In congratulating Dr Fanucchi, Minister Pandor said: "It is pleasing to see our young scientists being recognised internationally for the sterling research they do. This is proof that we are as good as anybody else in the world, if not even better".
International Rising Talents
In addition to honoring distinguished women scientists, the L’Oréal UNESCO For Women in Science programme recognises the importance of highlighting the achievements of younger women who are in the early stages of their scientific careers and supporting them to achieve their potential. In 2014, the L’Oréal-UNESCO programme has established the International Rising Talent Grants, awarded annually to 15 PhD students and post-doctoral Fellows.

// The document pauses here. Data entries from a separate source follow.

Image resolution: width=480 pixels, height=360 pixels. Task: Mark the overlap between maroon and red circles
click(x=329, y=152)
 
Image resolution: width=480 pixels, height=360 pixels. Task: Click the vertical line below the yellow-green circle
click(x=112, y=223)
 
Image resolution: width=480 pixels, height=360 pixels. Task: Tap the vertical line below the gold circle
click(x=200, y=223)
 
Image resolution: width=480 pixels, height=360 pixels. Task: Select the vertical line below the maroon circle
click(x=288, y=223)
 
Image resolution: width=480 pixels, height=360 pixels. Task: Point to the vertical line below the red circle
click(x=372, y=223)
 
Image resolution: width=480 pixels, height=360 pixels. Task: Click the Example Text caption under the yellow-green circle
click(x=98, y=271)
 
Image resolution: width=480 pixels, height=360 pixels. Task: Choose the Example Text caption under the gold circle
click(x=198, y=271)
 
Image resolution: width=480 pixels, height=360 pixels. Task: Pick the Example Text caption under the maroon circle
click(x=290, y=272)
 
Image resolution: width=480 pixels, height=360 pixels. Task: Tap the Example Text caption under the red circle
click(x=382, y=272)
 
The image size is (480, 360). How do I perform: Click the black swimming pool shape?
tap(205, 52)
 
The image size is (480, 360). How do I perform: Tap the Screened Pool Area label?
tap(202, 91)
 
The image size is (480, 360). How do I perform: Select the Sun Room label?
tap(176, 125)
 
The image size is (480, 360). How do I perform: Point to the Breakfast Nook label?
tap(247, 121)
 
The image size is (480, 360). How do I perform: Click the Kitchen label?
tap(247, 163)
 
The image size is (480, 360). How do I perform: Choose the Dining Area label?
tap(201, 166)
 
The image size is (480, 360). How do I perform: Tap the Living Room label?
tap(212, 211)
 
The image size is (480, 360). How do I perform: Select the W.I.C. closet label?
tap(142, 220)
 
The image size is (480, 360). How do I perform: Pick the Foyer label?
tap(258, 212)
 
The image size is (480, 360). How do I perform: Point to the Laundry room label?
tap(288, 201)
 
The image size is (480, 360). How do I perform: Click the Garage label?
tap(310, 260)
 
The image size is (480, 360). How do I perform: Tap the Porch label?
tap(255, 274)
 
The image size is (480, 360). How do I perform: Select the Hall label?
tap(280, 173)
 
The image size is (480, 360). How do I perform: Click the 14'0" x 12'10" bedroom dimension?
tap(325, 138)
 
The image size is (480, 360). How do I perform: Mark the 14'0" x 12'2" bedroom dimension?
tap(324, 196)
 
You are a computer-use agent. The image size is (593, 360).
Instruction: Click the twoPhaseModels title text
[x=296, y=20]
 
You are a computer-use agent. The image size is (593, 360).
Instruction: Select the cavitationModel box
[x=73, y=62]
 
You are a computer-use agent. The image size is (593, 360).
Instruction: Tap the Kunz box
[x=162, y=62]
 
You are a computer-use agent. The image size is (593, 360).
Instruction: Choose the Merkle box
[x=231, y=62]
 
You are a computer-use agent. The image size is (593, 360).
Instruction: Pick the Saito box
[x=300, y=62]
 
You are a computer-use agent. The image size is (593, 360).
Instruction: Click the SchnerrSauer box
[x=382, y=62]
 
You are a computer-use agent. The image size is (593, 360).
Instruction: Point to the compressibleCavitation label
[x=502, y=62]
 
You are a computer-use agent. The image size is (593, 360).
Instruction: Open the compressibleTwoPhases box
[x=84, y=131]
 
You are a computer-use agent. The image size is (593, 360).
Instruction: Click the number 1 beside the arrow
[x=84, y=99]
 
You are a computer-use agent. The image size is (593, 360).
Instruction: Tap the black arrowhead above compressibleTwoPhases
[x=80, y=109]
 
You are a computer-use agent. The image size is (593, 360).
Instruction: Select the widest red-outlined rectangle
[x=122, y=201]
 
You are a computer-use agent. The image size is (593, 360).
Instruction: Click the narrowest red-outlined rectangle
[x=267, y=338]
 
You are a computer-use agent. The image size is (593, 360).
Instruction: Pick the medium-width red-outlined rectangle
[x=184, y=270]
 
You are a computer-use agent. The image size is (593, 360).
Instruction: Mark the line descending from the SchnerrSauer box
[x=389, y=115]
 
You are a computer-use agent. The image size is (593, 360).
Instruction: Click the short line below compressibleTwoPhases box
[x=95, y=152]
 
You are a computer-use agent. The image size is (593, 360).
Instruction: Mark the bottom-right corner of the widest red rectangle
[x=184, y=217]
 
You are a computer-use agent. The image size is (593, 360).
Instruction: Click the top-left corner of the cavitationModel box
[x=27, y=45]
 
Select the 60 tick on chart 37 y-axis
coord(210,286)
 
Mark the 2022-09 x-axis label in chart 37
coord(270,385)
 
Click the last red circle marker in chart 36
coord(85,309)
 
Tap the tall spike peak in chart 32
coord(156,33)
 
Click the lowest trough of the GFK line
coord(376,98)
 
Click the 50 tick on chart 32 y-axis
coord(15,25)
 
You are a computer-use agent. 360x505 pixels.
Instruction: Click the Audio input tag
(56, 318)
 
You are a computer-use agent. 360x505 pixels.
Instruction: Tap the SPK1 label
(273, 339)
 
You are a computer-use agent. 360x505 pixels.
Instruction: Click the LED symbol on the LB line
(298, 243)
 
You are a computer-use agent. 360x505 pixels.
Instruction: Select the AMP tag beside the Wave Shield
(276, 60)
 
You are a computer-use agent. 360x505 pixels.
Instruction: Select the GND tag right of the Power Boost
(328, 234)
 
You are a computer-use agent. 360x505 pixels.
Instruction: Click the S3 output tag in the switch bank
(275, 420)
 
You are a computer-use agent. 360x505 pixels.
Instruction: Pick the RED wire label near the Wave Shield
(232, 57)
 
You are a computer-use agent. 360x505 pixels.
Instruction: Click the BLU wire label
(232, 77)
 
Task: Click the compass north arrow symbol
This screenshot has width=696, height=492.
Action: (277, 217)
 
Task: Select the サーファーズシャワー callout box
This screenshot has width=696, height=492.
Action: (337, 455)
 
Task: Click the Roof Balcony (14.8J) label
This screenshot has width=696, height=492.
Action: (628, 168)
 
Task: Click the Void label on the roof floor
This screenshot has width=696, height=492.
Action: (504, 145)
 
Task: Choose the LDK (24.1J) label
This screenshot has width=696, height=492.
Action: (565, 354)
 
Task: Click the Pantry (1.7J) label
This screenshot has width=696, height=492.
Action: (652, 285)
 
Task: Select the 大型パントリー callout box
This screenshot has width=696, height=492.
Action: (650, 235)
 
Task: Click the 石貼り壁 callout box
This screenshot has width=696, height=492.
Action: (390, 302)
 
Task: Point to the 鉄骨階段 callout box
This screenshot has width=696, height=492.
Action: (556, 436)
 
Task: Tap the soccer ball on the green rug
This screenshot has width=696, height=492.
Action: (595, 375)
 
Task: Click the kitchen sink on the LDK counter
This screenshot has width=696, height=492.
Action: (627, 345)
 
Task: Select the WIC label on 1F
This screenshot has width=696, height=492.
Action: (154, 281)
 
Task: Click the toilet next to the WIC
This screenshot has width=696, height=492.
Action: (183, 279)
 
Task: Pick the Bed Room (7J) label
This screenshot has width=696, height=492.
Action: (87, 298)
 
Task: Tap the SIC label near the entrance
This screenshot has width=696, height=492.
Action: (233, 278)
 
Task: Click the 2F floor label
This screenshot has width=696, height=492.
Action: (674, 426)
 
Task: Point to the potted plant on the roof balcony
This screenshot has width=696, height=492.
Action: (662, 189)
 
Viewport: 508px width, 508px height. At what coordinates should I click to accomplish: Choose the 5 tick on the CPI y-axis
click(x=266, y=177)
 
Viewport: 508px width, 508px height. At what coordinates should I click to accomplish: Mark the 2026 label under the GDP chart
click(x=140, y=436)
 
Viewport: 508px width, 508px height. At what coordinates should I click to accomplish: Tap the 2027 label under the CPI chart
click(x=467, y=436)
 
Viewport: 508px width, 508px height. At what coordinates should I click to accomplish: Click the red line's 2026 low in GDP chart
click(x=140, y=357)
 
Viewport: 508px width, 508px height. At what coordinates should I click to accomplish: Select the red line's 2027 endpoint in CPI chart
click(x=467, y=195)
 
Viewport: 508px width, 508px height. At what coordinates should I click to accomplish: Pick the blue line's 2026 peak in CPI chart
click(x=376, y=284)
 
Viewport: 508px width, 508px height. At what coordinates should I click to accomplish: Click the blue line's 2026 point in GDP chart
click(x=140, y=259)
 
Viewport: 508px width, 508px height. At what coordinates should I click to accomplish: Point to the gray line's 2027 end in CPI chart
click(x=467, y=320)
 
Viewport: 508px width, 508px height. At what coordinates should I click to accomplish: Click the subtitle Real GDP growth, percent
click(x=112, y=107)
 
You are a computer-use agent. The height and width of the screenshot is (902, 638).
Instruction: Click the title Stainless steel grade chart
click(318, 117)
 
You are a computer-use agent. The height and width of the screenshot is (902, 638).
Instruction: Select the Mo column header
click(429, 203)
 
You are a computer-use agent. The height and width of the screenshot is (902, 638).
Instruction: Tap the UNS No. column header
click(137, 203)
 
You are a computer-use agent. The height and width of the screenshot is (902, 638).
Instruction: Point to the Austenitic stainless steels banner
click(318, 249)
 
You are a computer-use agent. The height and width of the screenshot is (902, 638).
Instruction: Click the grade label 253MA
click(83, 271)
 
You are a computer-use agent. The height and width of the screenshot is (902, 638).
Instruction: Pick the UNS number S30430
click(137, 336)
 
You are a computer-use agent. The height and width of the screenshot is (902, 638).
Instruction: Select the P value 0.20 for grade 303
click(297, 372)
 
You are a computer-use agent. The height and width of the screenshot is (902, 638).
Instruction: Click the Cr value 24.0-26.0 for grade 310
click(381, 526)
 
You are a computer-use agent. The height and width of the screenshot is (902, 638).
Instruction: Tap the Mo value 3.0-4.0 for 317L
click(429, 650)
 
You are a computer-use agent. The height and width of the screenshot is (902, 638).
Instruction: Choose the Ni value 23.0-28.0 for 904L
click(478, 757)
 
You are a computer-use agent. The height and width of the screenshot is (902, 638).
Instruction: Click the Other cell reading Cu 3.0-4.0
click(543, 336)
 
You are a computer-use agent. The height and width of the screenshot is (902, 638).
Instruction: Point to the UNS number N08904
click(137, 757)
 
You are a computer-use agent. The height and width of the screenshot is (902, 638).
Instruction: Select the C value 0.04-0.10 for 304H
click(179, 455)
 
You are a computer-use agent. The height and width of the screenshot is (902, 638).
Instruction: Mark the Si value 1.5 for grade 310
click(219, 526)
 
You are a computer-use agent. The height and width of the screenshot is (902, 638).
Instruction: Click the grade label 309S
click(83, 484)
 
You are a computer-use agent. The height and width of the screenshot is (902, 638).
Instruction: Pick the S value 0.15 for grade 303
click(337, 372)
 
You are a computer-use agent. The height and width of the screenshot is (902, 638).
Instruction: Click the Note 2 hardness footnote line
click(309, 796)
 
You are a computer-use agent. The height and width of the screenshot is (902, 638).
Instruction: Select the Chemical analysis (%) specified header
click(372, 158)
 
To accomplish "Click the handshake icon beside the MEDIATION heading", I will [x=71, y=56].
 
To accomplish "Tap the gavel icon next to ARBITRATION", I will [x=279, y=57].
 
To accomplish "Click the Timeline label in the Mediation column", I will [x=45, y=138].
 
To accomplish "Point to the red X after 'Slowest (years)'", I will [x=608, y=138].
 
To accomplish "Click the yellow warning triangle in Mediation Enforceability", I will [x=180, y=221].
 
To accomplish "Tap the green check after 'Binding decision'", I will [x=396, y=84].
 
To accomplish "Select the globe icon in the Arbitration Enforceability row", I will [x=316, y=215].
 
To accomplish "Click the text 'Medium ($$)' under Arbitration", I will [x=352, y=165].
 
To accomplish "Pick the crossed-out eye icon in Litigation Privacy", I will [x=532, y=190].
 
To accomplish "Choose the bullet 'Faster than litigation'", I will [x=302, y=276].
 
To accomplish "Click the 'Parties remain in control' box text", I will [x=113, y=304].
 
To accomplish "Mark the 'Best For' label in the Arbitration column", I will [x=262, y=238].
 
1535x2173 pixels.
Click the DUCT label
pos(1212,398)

Each year, among the national and regional fellows, the fifteen most promising young researchers are honoured as "International Rising Talents".
International Rising Talents are chosen from countries in each world region, namely, Africa and Arab States, Asia-Pacific, Europe, Latin America and North America.
Dr Fanucchi's research
Major advances in cell biology over the last 40 years have allowed scientists to learn a lot more about the immune system. Inflammation, the body's protective response to injury or infection, is perceived as a double-edged sword. It is needed to clear infection, but if it is not carefully regulated it may lead to autoimmune diseases, cancers and even sepsis. Sepsis is the uncontrolled activation of the immune system and is the leading cause of death in ICU's worldwide.
"Current approaches to treating inflammation are not always successful. This highlights the need to gain a detailed understanding of these processes, so we can develop new therapies and refine old ones," says Dr Fanucchi.
Gene regulation, or the mechanism whereby genes are switched on and off, is critical to how cells function, and regulates inflammation.
"My work focuses on understanding how inflammation is controlled at the level of gene regulation. This is a highly complex process that is not fully understood. Critically, the ability to tune down this rapid response would be a very important therapy," she explains.
To study this process, Dr Fanucchi is using a combination of advanced microscopy and cell biology approaches in transgenic models. Her work came to the fore in 2013 thanks to a paper published in the prestigious journal Cell on the then poorly understood process of how 3D nuclear architecture influences gene regulation. Her current research will help refine targeted therapies for cancer and autoimmune diseases.